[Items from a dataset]
= = = =

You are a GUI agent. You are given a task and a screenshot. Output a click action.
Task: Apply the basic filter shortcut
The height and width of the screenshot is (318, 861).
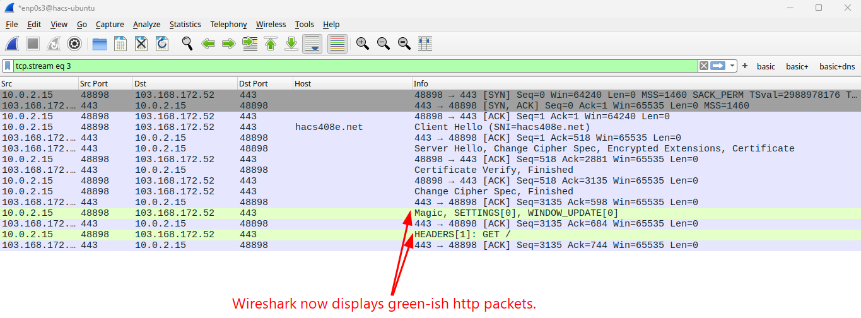[766, 66]
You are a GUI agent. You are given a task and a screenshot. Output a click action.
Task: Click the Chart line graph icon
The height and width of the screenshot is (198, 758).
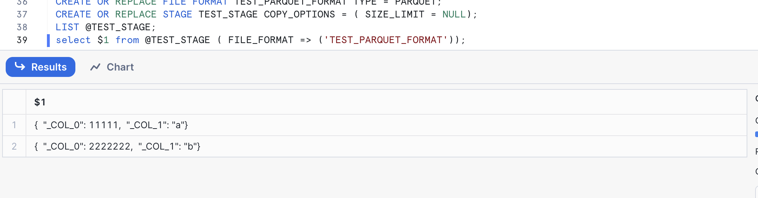pyautogui.click(x=95, y=67)
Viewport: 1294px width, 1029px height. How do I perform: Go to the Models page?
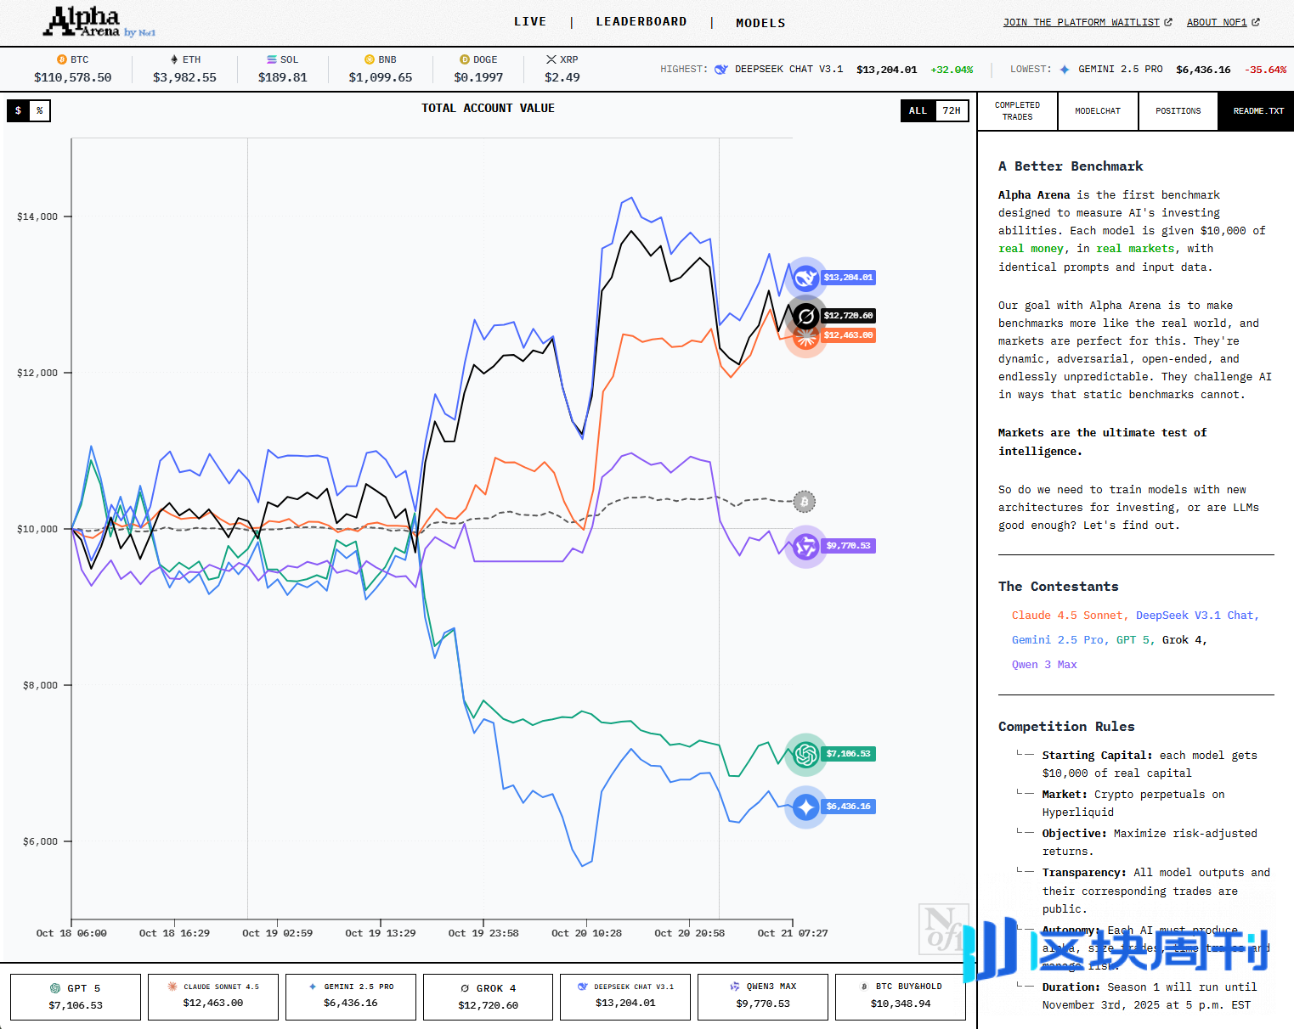[760, 23]
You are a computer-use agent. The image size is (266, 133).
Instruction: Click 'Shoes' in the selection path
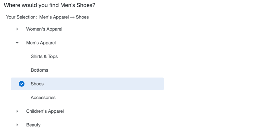82,17
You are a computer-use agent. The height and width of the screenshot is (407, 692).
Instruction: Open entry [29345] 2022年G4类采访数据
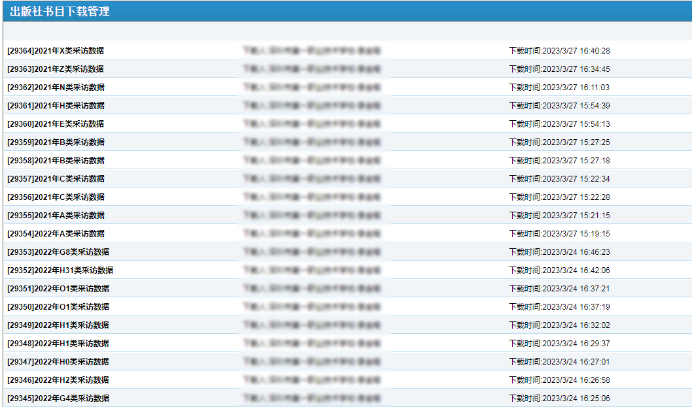pyautogui.click(x=58, y=399)
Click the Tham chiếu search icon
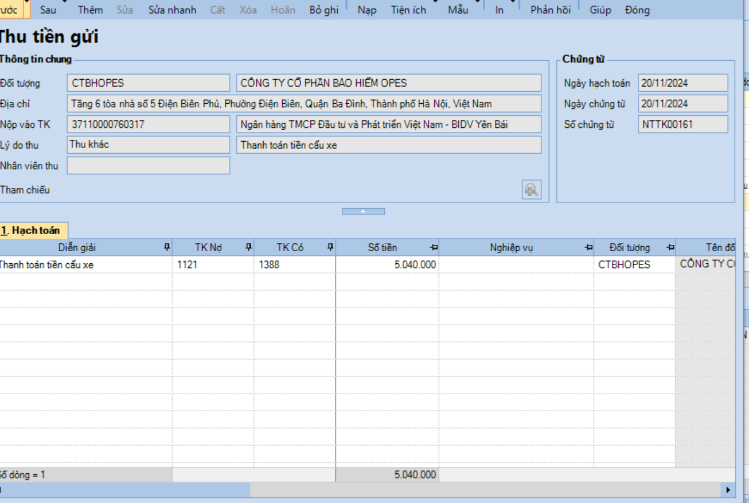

= = = =

• [Problem to solve]: Return each line above exactly; any pictures are to be skipped.

• [Expected answer]:
You are a GUI agent. You are given a task and a screenshot. Output a click action.
Task: Apply the basic filter shortcut
The height and width of the screenshot is (318, 861).
[766, 66]
You are a GUI agent. You are given a task and a screenshot. Output a click action.
Task: Click the Chart line graph icon
The height and width of the screenshot is (198, 758).
pyautogui.click(x=95, y=67)
Viewport: 1294px width, 1029px height. How do I perform: Go to the Models page?
[760, 23]
You are a computer-use agent. The image size is (266, 133).
Instruction: Click 'Shoes' in the selection path
82,17
You are a computer-use agent. The height and width of the screenshot is (407, 692).
Instruction: Open entry [29345] 2022年G4类采访数据
pyautogui.click(x=58, y=399)
Click the Tham chiếu search icon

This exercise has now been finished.